O programa de Fernando Henrique entra bem na retina e fica na memória; o programa de Lula pode resvalar na amnésia
DUDA MENDONÇA

Ao final do primeiro dia da propaganda eleitoral para a Presidência, recebi alguns telefonemas de amigos publicitários. Eles se diziam decepcionados com o programa de Fernando Henrique Cardoso. "Não inovaram nada", repetiam. "Bonito, bem produzido, mas apenas correto, nada mais...", resumiam, num coro de unanimidade surpreendente.
Nada mais? Como assim? Sinto que grande parte da turma dos publicitários ainda não percebeu bem a nova profissão de marqueteiro político. Uma tarefa de alto risco, em que o único resultado relevante é a vitória. Afinal, não existe segundo lugar, só primeiro.
Para começar, é importante entender que não existe um bom programa. Existe, sim, um programa correto e adequado à posição do candidato no ranking das pesquisas.

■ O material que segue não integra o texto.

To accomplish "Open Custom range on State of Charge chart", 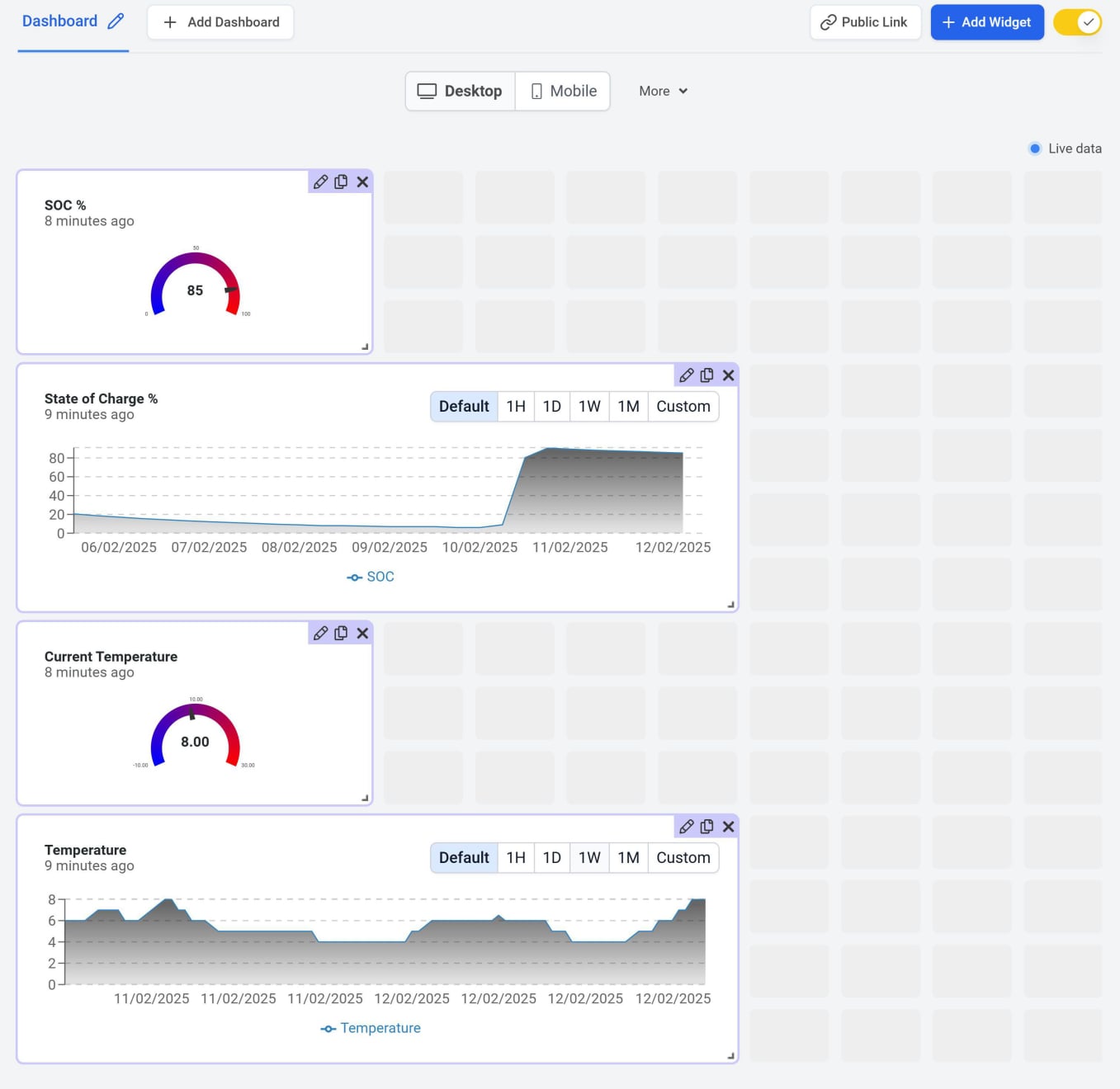I will [683, 407].
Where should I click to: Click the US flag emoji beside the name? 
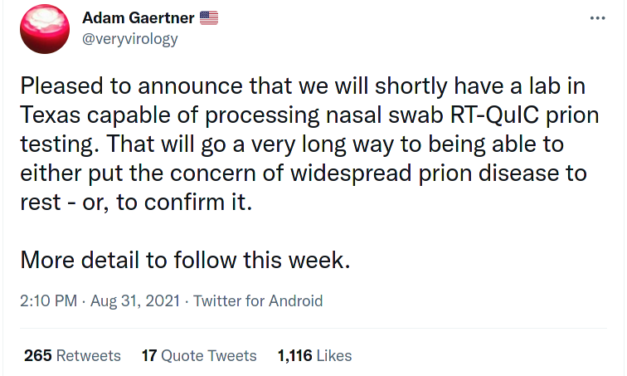coord(209,18)
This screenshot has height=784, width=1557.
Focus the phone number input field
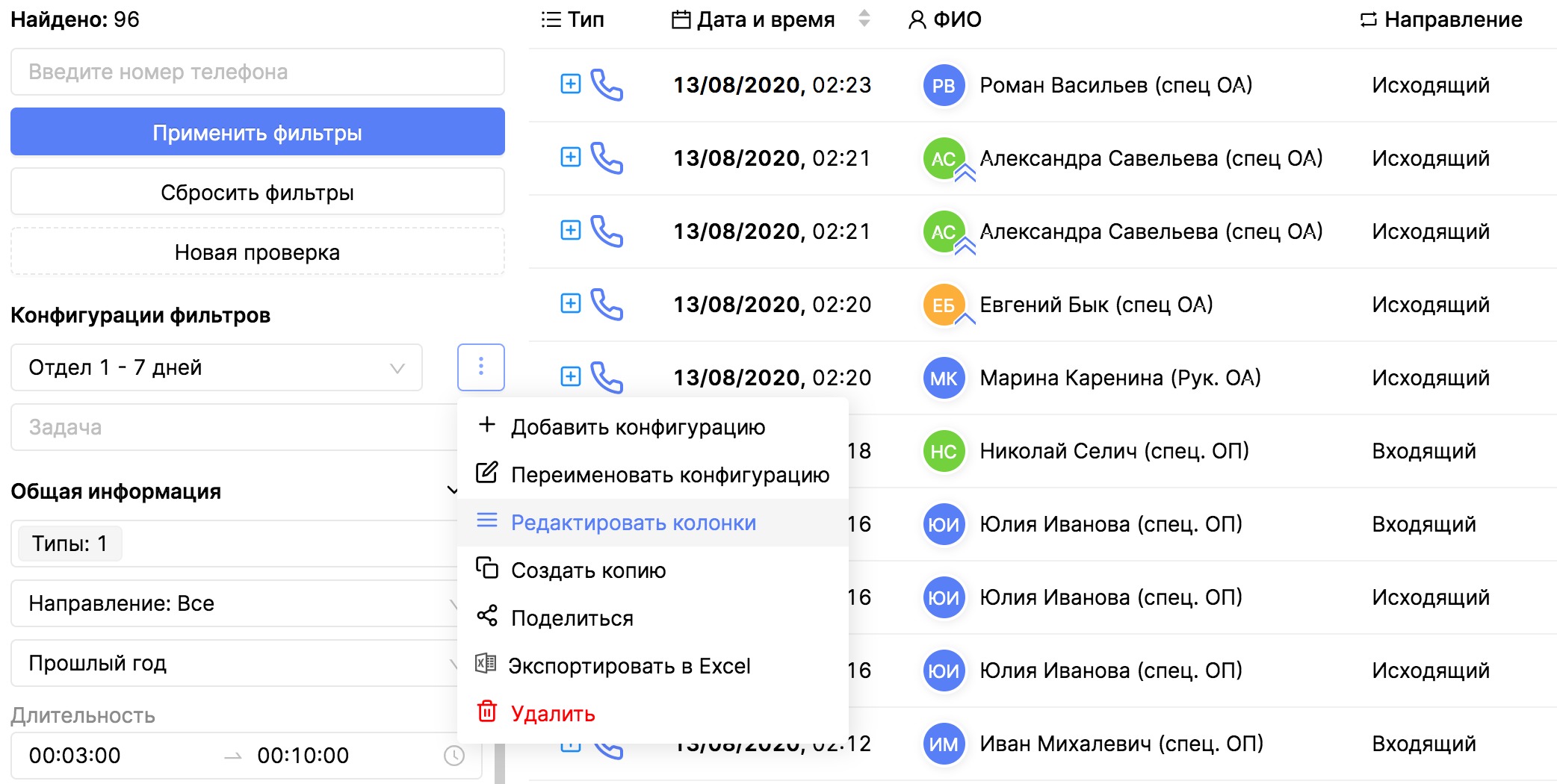[257, 72]
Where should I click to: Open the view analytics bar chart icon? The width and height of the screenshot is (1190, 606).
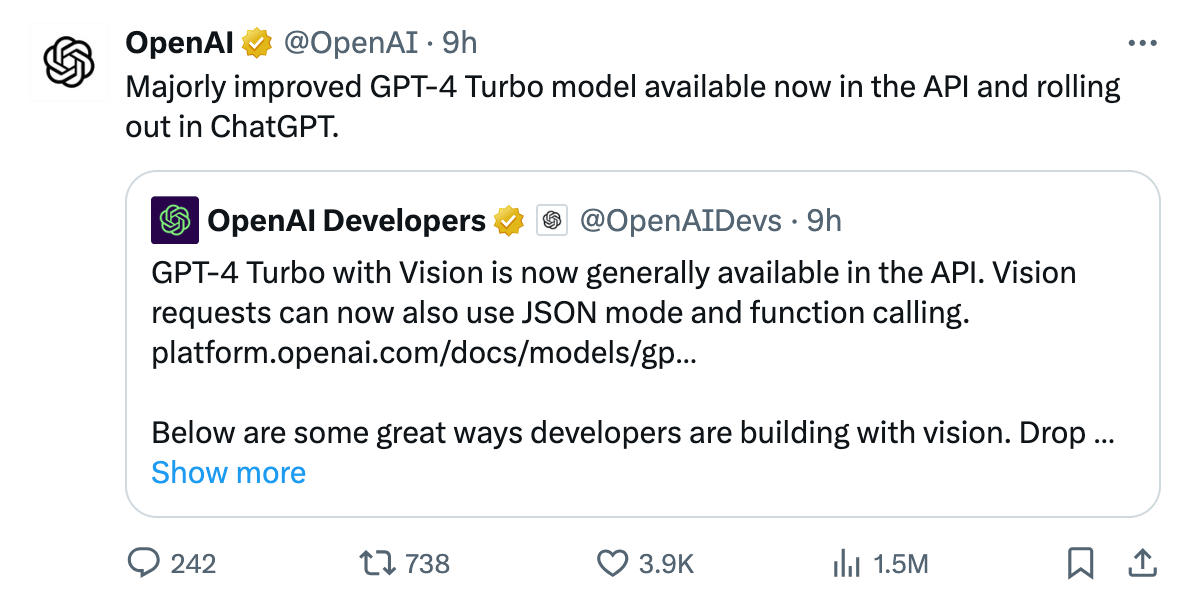848,563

Achei o programa de FHC extremamente correto e eficiente. Bonito, bem-feito e cauteloso, como manda o figurino. Foi bom na defesa, antecipando-se em neutralizar pontos vulneráveis, como o desemprego e as questões sociais. E bom no meio-campo: o uso do âncora facilita toda a estrutura do programa, permitindo passar de um tema para o outro com extrema facilidade, o que ajuda a sair da defesa para o ataque rapidamente.
O maior tempo do candidato ajuda? Ajuda. Mas, se não for trabalhado de forma correta, pode ser um inimigo, não um aliado.
O programa de Lula, por sua vez, decepcionou totalmente. Apesar de bem cuidado e bem produzido tecnicamente, pecou na forma, no conteúdo e até pela ausência de uma boa música, sempre um ponto forte nas campanhas do petista.
Não defendeu, não atacou; só tocou a bola na lateral do campo. Não apresentou nenhuma proposta nem abordou o tema do desemprego -sem dúvida, o grande calcanhar-de-aquiles do seu principal adversário. Convenhamos, essa não é bem uma estratégia correta para quem está perdendo o jogo.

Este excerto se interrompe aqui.